There was too much that's being asked of me and I can't change the system, I can't change how it works, but I can change where I am. So having that emotional health and perspective and that time to go, why am I feeling this way?What's the antecedent to some of my own behavior? And realizing it's because of an expectation that's on me,or it's because of an expectation that I've put on myself that's not reasonable, or because I'm being stretched too thin emotionally. So let's take one of those burdens off and change my position. That's also part of the reason why I chose to pursue school counseling because I went, I don't really love the art that is teaching so much. That drains me. That makes me unhappy. Why is it that I do come to school every day? Why do I come to my job? Oh, it's because I like kids. So how can I do that still and still feel emotionally satisfied and connected and not overwhelmed by the end of the day?And I had to really evaluate what would do that for me. It took me a couple of years to figure it out. But when I did, man, it was just-- it was a light bulb.

Having the time and having a partner that was willing to say, take the time to figure out what it is that you need, or having co-workers who said, I think this is right for you and who supported my emotional health. It was really what allowed me to be able to move in a direction that I was happy with.

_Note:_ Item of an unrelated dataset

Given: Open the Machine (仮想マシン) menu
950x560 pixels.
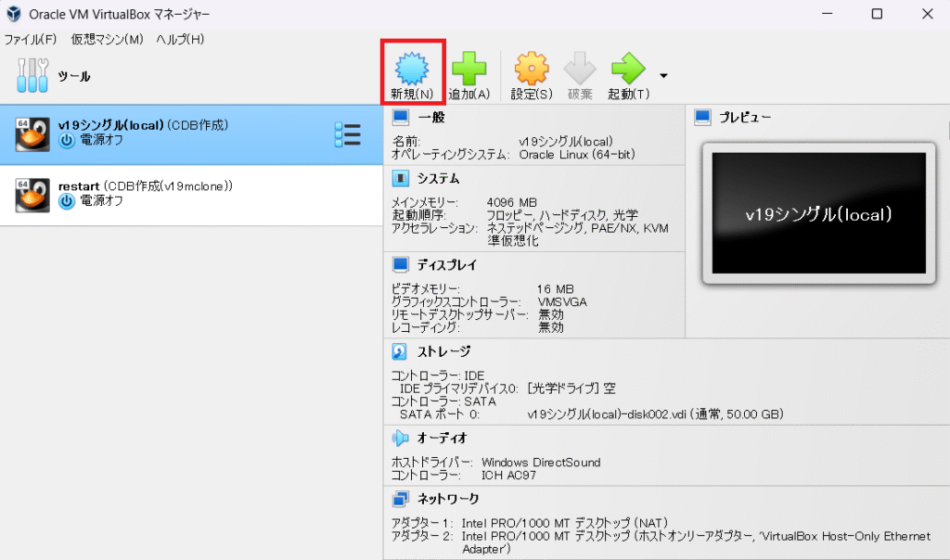Looking at the screenshot, I should (107, 39).
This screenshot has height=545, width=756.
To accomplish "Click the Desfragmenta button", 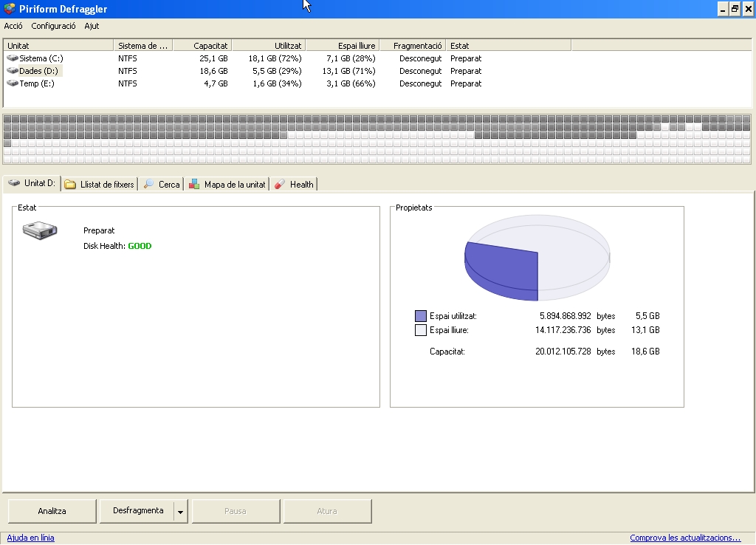I will (x=137, y=511).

I don't see anybody being able to listen to this and not be able to relate in some way because we have all been there no matter our career or where we're at in life, where something doesn't feel right. Something needs to change. I'm not happy. I need to step back and think about what this is really evaluate and go to people who I trust who will hear me out all the way. So I really, I love your vulnerability with it.

It also made me think about last week interviewing Thania about environmental

wellness and how if our environment is not healthy for whatever reason, what can we do to change it?And you were in a healthy environment to then change things.Like at home, you were in a healthy environment with you had a supportive spouse, just like take the time, figure it out. So that definitely made me think about environmental wellness.

And that goes into my next question. How do you think it ties into other areas of wellness?

I mean, how doesn't it? When you are emotionally well, that affects your intellectual wellness, positively, your social wellness, your physical wellness, your spiritual wellness. When you are emotionally stable and aware of how you are emoting and reacting to your body. Then that percolates into everything else that you do.Because when you are aware of that, like we said before, that affects the rest of you. It affects how you react to situations. It affects your body and what it's doing. We all have felt those negative effects of stress.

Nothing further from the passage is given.